El material que reunía a padre e hijo sobre la azotea (45 minutos sin interrupciones) era radicalmente inédito, carece por ahora de títulos parciales o globales e incluye pasajes con un elevado índice de improvisación. ¿Inescrutable? No tanto, si admitimos un cierto nivel de exigencia para el espectador, que deberá desentrañar capas sonoras en lugar de punteos. El segundo movimiento, guiado por un latido de percusión, ofrece una cierta progresión armónica predefinida, mientras que en la tercera parte aflora el exquisito gusto de Emilio por los arpegiados alucinógenos, un poco a la manera de otro lunático de las seis cuerdas como Daniel Lanois.

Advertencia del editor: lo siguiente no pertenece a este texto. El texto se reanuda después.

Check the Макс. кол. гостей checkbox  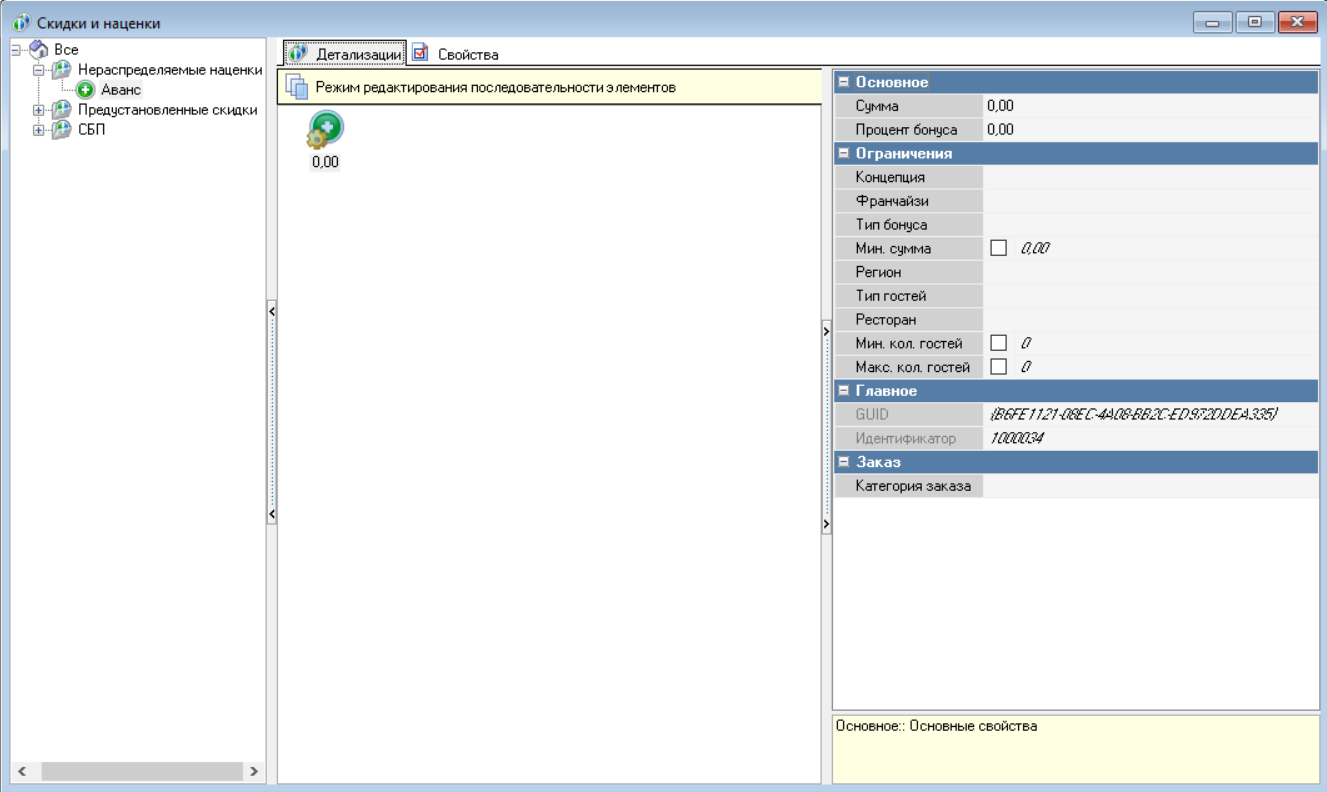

La cosa se pone incluso entretenida (que no parecía el adjetivo más evidente para emplear en estas ocasiones) cuando el padre se levanta y va generando estupendos patrones rítmicos mientras su primogénito se divierte siguiéndole la corriente. Para el final quedan esos detalles divertidos de la música experimental: las tres o cuatro deserciones en un patio abarrotado, el largo silencio al final de la obra (porque cuesta tener la certeza de que ya ha finalizado) o esos aplausos tímidos y dislocados, puesto que nadie sabe si en estos casos se piden bises, o incluso si apetecen. Suso Saiz concedió cinco minutos de propina mientras Emilio disfrutaba de la cerveza entre el público. Y nuestro Nigel Godrich peninsular aprovechó para sacar a relucir sus hypnotics característicos, esos arpegios lentos, con efectos y reverberación, para ponerle música a la caída del astro rey. No estábamos en el Café del Mar, pero es lo que hay. Y tenía mucho encanto.